Wind Energy
The wind industry promotes itself as better for the environment than traditional energy sources such as coal and natural gas. But there are many issues associated with Wind. 1. Modern wind turbines depend on rare earth minerals mined primarily from China. Mining one ton of rare earth minerals produces about one ton of radioactive waste, according to the Institute for the Analysis of Global Security. Thus, the US wind industry may well have created more radioactive waste last year than our entire nuclear industry produced in spent fuel. 2. The government plays a large role in energy markets, through subsidies and regulation. Wind projects are unsustainable without government subsidies. On a kilowatt hour (kwh) basis, offshore wind power is estimated to cost 22.15 cents per kwh, while onshore wind is 8.66 cents per kwh, and natural gas combined cycle is only 6.56 per kwh. 3. Energy officials are worried about the potential of power grid collapse due to the use of renewable energy, says the Los Angeles Times, because renewable energy is more unpredictable than traditional forms of energy. 4. Five Million trees have been cut down since 2007 in order to build wind turbines to help Scotland meet its energy goals, says the Daily Caller. 5. Even the thump, thump, thump of wind turbines in Cape Cod are making people sick.
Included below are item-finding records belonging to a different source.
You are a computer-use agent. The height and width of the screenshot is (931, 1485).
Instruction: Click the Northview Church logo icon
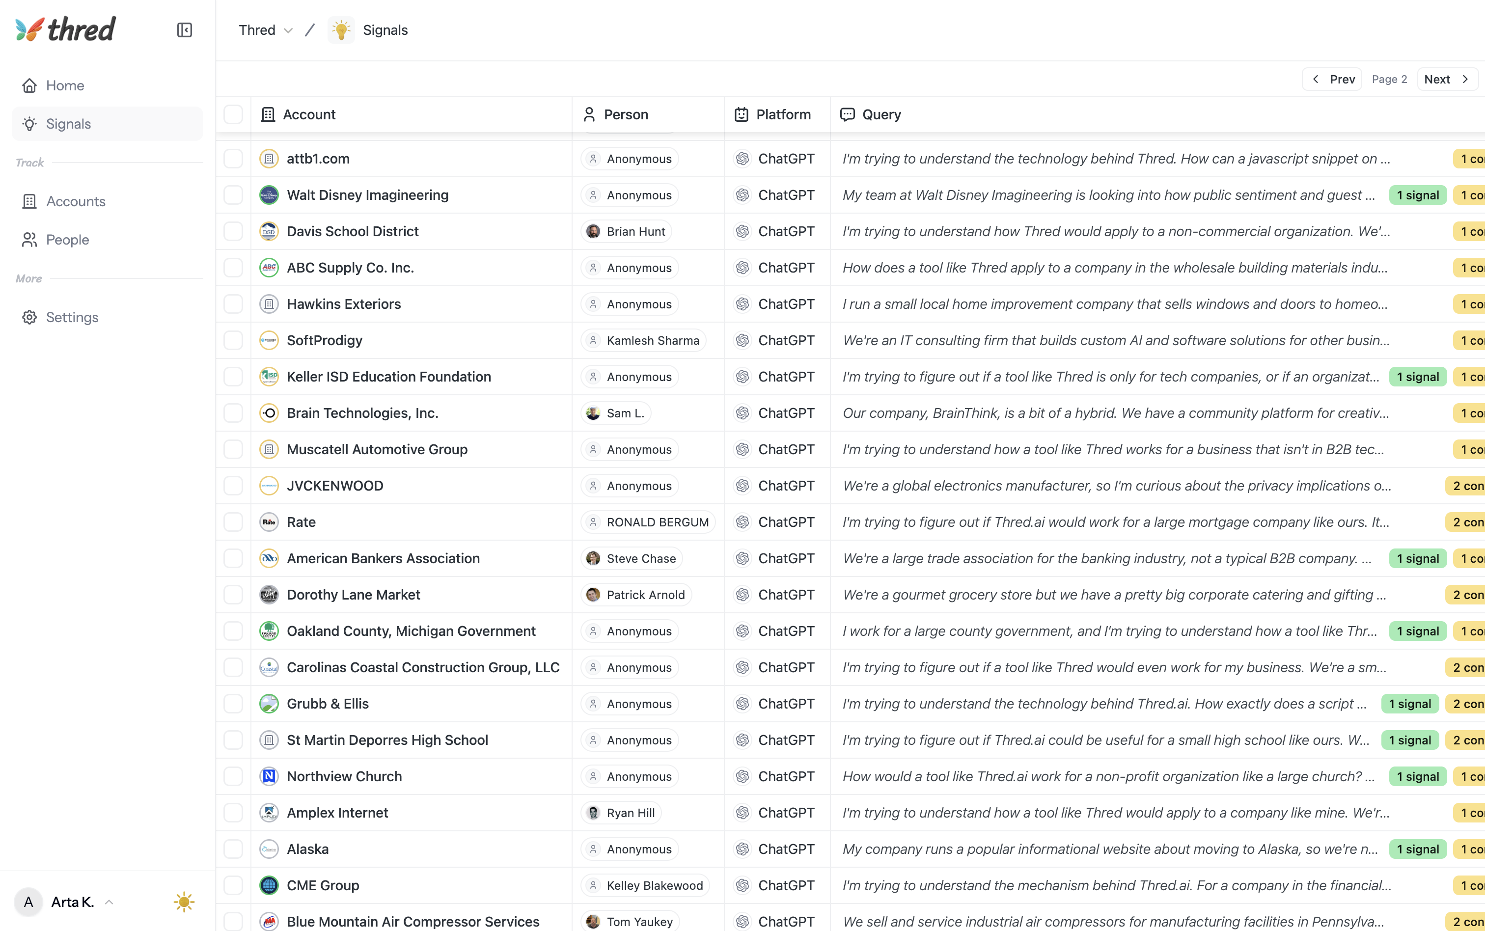click(269, 776)
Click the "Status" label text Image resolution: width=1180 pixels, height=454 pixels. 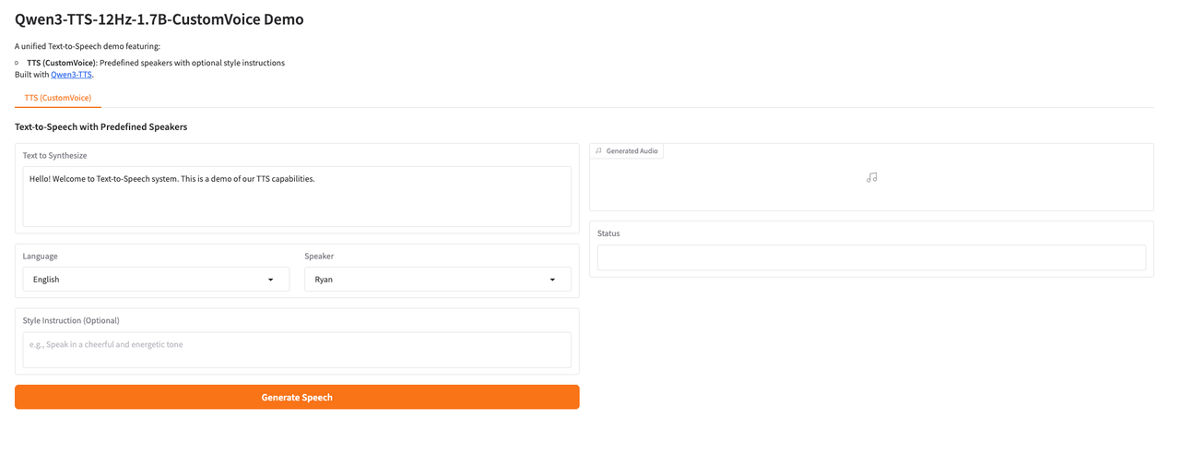pyautogui.click(x=608, y=233)
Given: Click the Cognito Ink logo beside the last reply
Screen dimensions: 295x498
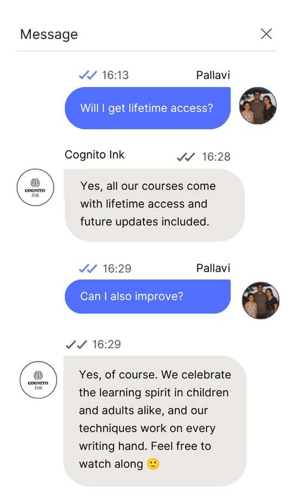Looking at the screenshot, I should point(39,380).
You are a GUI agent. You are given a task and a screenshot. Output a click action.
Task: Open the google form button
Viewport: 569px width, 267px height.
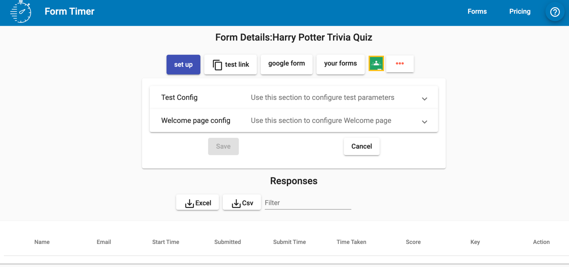(286, 64)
Which State Is a Big Renewable Energy Pioneer? Texas

8/29/16
from The Wall Street Journal,
8/29/16:

The Lone Star state has added more wind-based capacity than any other, as part of an aggressive energy diversification that seeks to skirt ideological land mines.

On a blustery February night, the Texas electricity market hit a milestone. Nearly half the power flowing onto the grid came from wind turbines, a level unimaginable a decade ago in a place better known for its long romance with fossil fuels. The Lone Star state still embraces its oil and gas, leading a revolution in innovative “fracking” technology. Yet an equally startling energy bonanza here has gone almost unnoticed—the rise of renewables. Texas has added more wind-based generating capacity than any other state, with wind turbines accounting for 16% of electrical generating capacity as of April. Now Texas is anticipating a huge surge in solar power. At a time when debate is raging between political parties over climate change, and critics charge that “green energy” is little more than a government creation, Texas has taken an approach that works within the state’s free-market-based electricity system. State officials say wind and solar are almost certain to play a significant and growing role in the state’s energy future even when federal subsidies decline in coming years.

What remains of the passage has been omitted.